Friday, January 10, 2014
A recent case of interest with regard to special education is P.J. ex rel. W.J. v. Katz, No. 10-3586-CV, 2013 WL 6726948 (2d Cir. Dec. 23, 2013). P.J. is an unpublished, nonprecedential ruling from the Second Circuit Court of Appeals. It concerned a consent decree entered in 2002 by a district court in Connecticut regarding education of children with intellectual disabilities (a term that has come to replace mental retardation). The defendants included the Connecticut Board of Education and Department of Education. The goals of the agreement as stated in its text were to increase the percent of students with intellectual disabilities in regular classes, decrease discriminatory identification of children as having intellectual disabilities, increase the portion of the school day children with intellectual disabilities spent with nondisabled students, raise the percent of students with intellectual disabilities attending the school they would attend if not disabled, and increase the percent of students with intellectual disabilities participating in extracurriculars with nondisabled students. Monitoring, outreach, and establishment of an advisory panel were required. The district court retained jurisdiction for enforcement of the agreement for five years, but the agreement restricted the jurisdiction to reviewing motions for substantial noncompliance in the subsequent three years. The court’s jurisdiction ended after eight years. The plaintiffs made a motion asserting substantial noncompliance in 2009, one year before the jurisdiction was to expire.
The Second Circuit affirmed orders from the district court that first denied a motion to compel discovery on the plaintiffs‘ 2009 motion and then denied the underlying noncompliance motion. The appellate court noted that the agreement required the defendants to provide nothing more than existing data to the plaintiffs for the final three years, and it upheld the district court’s finding that the defendants had not frustrated the essential purposes of the agreement. The essential purposes were limited to the goals enumerated in the decree; less consequential breaches did not matter, in the court’s estimation. The goals were numerical in nature, and the defendants showed numerical progress, even though progress slowed as time went on and easy gains were realized.

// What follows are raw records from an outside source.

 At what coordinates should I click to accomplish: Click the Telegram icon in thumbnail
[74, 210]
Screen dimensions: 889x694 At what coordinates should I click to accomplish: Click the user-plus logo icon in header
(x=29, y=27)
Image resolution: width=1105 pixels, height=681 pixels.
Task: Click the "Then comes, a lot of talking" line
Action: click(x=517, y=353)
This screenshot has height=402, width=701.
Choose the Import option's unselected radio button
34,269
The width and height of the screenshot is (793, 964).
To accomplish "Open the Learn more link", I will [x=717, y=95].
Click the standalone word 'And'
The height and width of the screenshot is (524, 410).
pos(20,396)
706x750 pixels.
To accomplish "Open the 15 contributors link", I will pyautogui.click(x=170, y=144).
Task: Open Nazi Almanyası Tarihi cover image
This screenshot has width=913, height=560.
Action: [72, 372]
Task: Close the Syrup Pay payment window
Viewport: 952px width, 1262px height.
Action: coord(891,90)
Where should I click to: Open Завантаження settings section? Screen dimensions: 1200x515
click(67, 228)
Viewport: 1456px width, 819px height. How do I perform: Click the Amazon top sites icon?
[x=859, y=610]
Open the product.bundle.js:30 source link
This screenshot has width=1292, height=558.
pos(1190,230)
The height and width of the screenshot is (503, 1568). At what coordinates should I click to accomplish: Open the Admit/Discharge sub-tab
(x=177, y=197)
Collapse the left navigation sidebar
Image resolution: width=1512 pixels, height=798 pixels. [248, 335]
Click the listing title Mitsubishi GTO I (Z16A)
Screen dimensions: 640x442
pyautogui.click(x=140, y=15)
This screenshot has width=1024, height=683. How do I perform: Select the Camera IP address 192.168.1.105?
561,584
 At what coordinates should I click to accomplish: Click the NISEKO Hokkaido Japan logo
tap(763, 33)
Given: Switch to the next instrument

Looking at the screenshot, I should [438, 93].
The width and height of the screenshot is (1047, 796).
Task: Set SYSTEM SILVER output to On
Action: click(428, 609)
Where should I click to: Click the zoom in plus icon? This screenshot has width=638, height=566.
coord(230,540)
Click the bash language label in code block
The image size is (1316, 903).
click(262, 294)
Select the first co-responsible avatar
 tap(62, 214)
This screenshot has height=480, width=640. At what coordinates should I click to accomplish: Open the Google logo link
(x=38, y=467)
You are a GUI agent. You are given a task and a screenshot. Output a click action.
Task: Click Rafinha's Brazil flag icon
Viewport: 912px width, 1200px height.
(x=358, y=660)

The case illustrates the reluctance of the courts of appeals to overturn district court decisions in the conduct of long-running litigation over systemic educational discrimination issues. In that respect, the case bears some similarity to Corey H. v. Chicago Bd. of Educ., 528 F. App’x 666 (7th Cir. 2013), a plaintiff-favorable decision that refused to decertify a class and vacate a 1998 consent decree that dealt with some of the same concerns of educating children with disabilities in the least restrictive environment. P.J. also demonstrates a somewhat inconsistent approach by the court as to how literally to read a consent decree. On the one hand, the restrictions on discovery and limits on jurisdiction were read quite strictly; on the other, provisions of the decree in aid of the basic goals, which plaintiffs said were violated, were read as not consequential enough to support relief.
The plaintiffs may well have achieved a great overall success from the litigation, even if the final result of the compliance effort was disappointing to them. With the expiration of the decree, new litigation could be filed to address continuing violations of the law.